Kate se levantó y, en la penumbra del piso a oscuras, fue hasta la puerta, alargó la mano hacia el pesado pestillo… y lo corrió.

25

– Kate -susurró Tom O'Hearn, y alargó la mano hacia ella-. Vete a casa. -La rodeó con el brazo; estaban los dos sentados en el banco de la UCI -. Se te ve agotada. Esta noche no pasará nada. Ya sé que quieres estar aquí, pero vete a casa y duerme un poco.

Kate asintió. Se daba cuenta de que tenía razón. En los últimos dos días no había dormido ni seis horas. Tenía el azúcar bajo. No había ido a trabajar. Básicamente, desde que habían disparado a Tina, no había estado en ningún sitio que no fuera el hospital.

– Te lo prometo -dijo mientras la acompañaba hasta el ascensor y le daba un abrazo-: si hay novedades te llamaremos.

– Lo sé.

Habían trasladado a Tina a la sala de traumatología craneal del hospital Bellevue, en la calle Veintisiete, el mejor de la ciudad. Kate bajó al vestíbulo y salió a la Primera Avenida. Había oscurecido; eran más de las seis de la tarde. Llevaba todo el día allí. Al no ver ningún taxi, caminó hasta la Segunda y cogió el autobús al centro.

«Bueno, todo va bien.» Kate encontró sitio en la parte trasera y, sólo por un instante, cerró los ojos. Tom tenía razón, estaba agotada. Necesitaba dormir.
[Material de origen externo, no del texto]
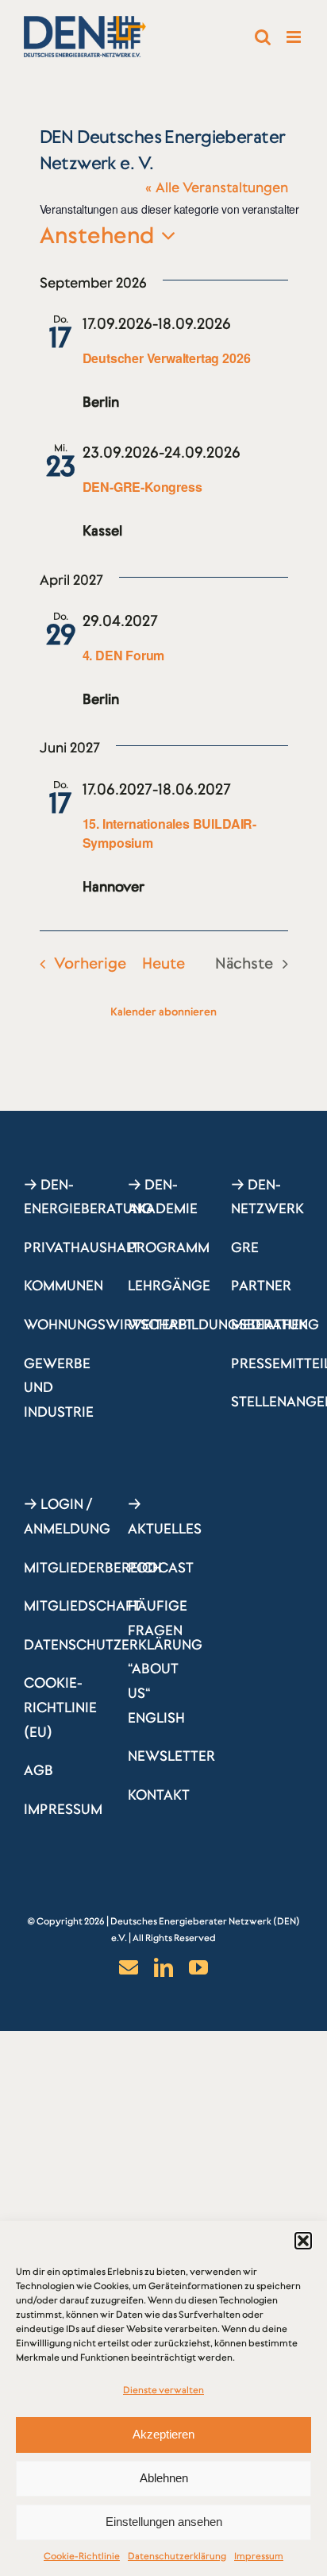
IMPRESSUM (63, 1809)
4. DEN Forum (124, 655)
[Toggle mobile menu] (295, 37)
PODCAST (161, 1567)
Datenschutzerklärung (177, 2556)
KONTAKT (159, 1794)
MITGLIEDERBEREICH (93, 1567)
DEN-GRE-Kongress (142, 487)
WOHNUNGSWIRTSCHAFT (109, 1324)
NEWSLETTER (171, 1756)
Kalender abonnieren (163, 1011)
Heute (163, 963)
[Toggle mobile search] (263, 37)
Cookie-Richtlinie (82, 2556)
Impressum (258, 2556)
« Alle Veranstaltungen (216, 187)
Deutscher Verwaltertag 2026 (167, 358)
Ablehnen (164, 2478)
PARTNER (261, 1285)
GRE (245, 1247)
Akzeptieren (163, 2434)
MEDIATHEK (269, 1324)
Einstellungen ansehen (164, 2521)
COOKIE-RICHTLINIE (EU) (60, 1707)
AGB (38, 1770)
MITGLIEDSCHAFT (82, 1605)
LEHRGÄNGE (169, 1285)
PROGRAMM (169, 1247)
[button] (303, 2241)
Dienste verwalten (163, 2390)
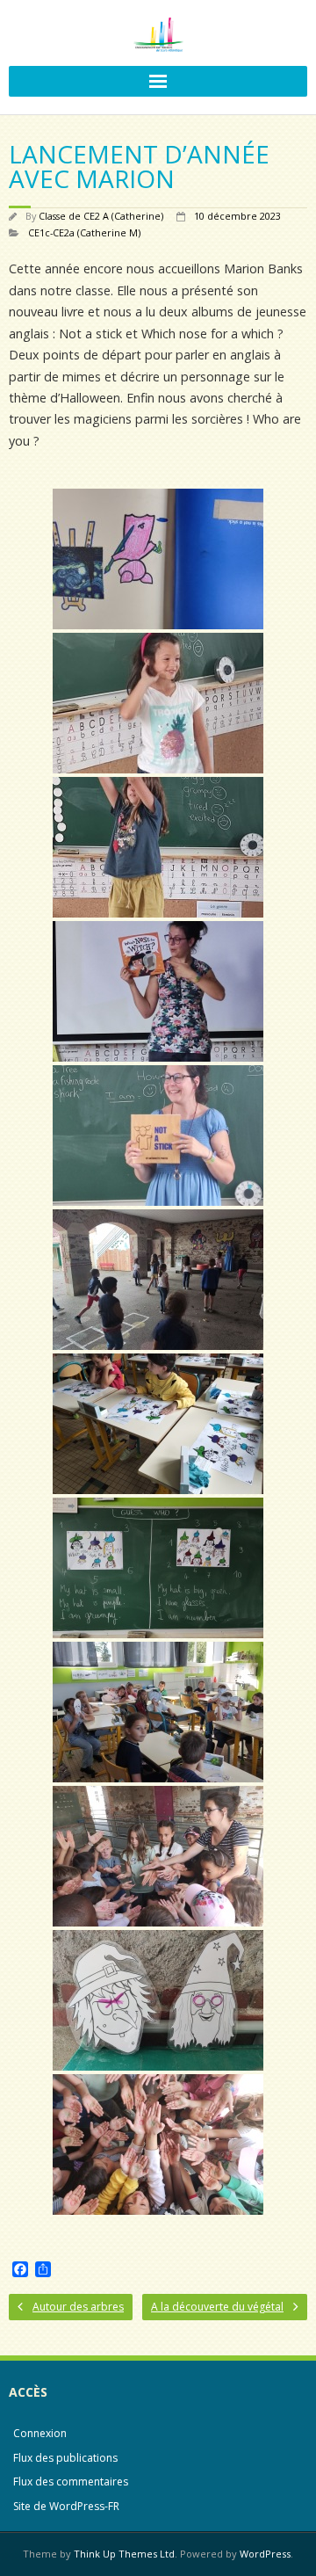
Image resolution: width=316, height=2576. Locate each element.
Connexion (40, 2433)
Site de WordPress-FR (66, 2506)
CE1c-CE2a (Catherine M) (84, 232)
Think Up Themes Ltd (124, 2553)
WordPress (265, 2553)
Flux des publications (65, 2457)
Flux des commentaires (70, 2481)
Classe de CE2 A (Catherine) (101, 215)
Esa mañana había salido del piso sin inyectarse la insulina. Greg volvía a hacer turnos de dieciséis horas, y eso la inquietaba. Sería la primera vez desde que habían disparado a Tina que estaría sola en el piso.

Kate dormitó un poco. El trayecto del autobús pasó en un abrir y cerrar de ojos. Se despertó justo a tiempo de bajar en la Novena, a un par de manzanas de casa. Casi se le había pasado la parada.

En cuanto bajó del autobús y empezó a caminar por la penumbra de la Segunda Avenida, Kate tuvo la sensación de que ocurría algo.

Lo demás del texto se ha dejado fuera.